West Virginia Senate unveils education reform package

Photo courtesy of WV Legislative Photography Hank Hager, counsel for the Senate Education Committee, walks lawmakers through the 139-page education omnibus bill.

CHARLESTON — Republicans in the West Virginia Senate introduced an education package that gives teachers many of the things they’ve been seeking but ties those things to items Republicans and education reform advocates have long wanted.

The Senate Education Committee looked at a draft of an originating bill Thursday that some are calling the education omnibus bill. Rumors of the bill’s introduction have swirled all week, with teachers’ union groups sending letters to lawmakers Tuesday demanding they oppose the legislation even before it was seen.

“This is a vision that’s been worked on with input from many,” said Senate Education Committee Chairwoman Patricia Rucker, R-Jefferson. “We have been grateful to get information, ideas, and suggestions from folks at the county superintendent level. Even our school board and (Higher Education Policy Commission).”

Two groups who said they were not consulted during the crafting of the bill were the West Virginia Education Association and the state chapter of the American Federation of Teachers.

“From what Senator Rucker said, a lot of people have been involved in planning this,” said AFT-WV President Fred Alpert. “They didn’t talk to my union.”

Rucker said Thursday’s meeting was to give committee members an overview of the bill.

“This is a big bill,” Rucker said. “We’re going to give the committee plenty of time to digest it and look over it overnight.”

The education omnibus bill would give a 5 percent average pay raise for teachers and school service personnel. It would also give teachers a month of free health insurance through the Public Employees Insurance Agency once they retire for every 10 days of sick leave they don’t use.

The legislation provides incentives for teachers to enter the mathematics field, including an annual salary increment for math teachers. The bill would give flexibility for counties to do pay differentials based on the critical teacher positions that need filled in each county.

However, the education omnibus bill contains items that the teachers’ union do not like. It would also require teachers’ unions to obtain annual permission before deducting dues from a teacher’s paycheck. It would also dock teachers’ pay during a work stoppage, like what occurred in February 2018 when teachers in all 55 counties went on strike for 14 days.

The bill also creates the first public charter school system in the state. West Virginia is one of six states that do not have charter school legislation. Another proposal includes education savings accounts, which would give parents — in the form of a debit card — the ability to use some of their tax dollars for educational services, such as private school, individual tutoring, or other services.

Democratic members of the Senate Education Committee were given a draft copy of the bill Thursday morning and an updated version electronically before the committee meeting. But the version read to committee members was also different than what the senators were looking at. The committee was told to expect another draft with technical changes for today’s meeting.
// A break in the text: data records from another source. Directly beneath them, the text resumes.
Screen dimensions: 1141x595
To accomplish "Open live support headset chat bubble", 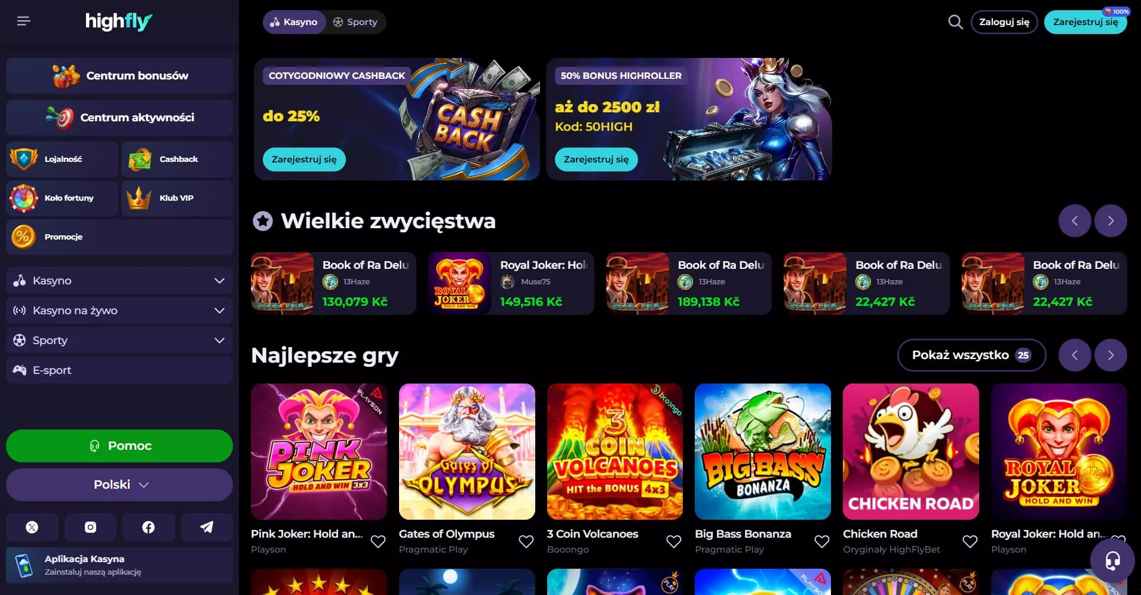I will point(1112,560).

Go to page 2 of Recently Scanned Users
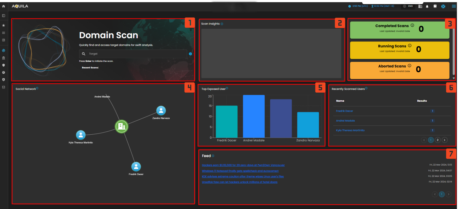[x=438, y=140]
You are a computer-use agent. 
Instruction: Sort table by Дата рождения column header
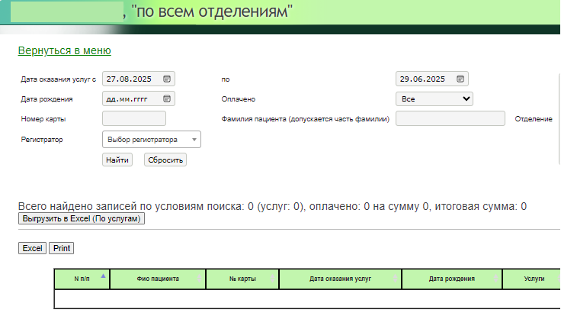tap(452, 279)
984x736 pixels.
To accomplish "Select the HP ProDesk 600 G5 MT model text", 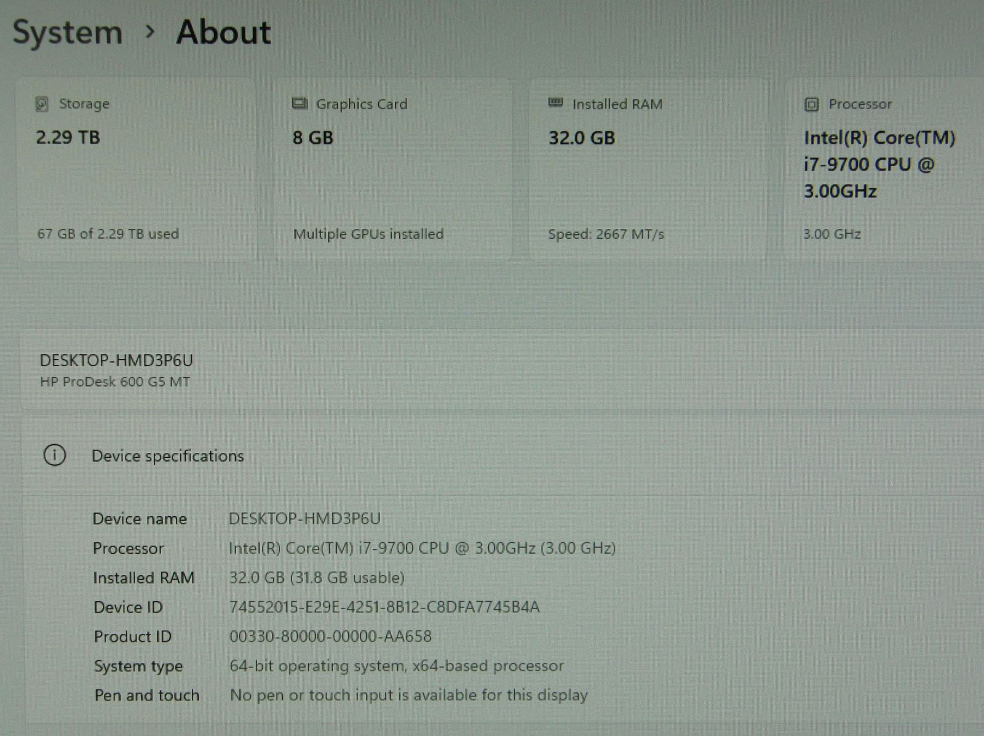I will coord(115,382).
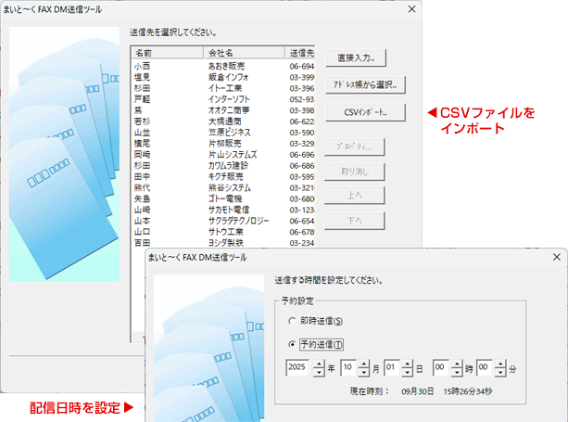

“It seems to me at this point in time we have three versions in front of us,” said state Sen. Stephen Baldwin, D-Greenbrier. “I got a bill a few hours ago that was 140-some pages, then I got a different version that was 130-some pages. This is, as you have said rightly, a comprehensive bill and I’m trying to sort through it, and it is especially difficult if we have different version floating around.”

Officials with both teachers’ unions walked away from the meeting confused about the details of the bill, but WVEA President Dale Lee said the comprehensive education reform package would do more harm than good.

“They’re trying to take the governor’s pay raise and PEIA proposal and say ‘this is an all-or-nothing, take it or leave it,'” Lee said. “If you want the good, we’re going to throw the bad at you. We’re going to hurt public education for a small pittance of a pay raise.”

On the other hand, education reform advocates are excited about some of the proposals in the bill. Jason Huffman, state director for the conservative Americans for Prosperity, said seven states have education savings accounts.

“This is something we’ve been talking about for years,” Huffman said. “It’s a new way to educate our children and meet their unique needs.”

The committee will meet again today at 1 p.m. to discuss the bill.

“I’m hoping through the committee process that we can make this bill the best that it can be because we all care about the same thing,” Rucker said. “We want to help our students, we want to improve outcomes, we want to empower the counties to be able to do their jobs and those who are in the field and should know best. That is the goal of this comprehensive education reform.”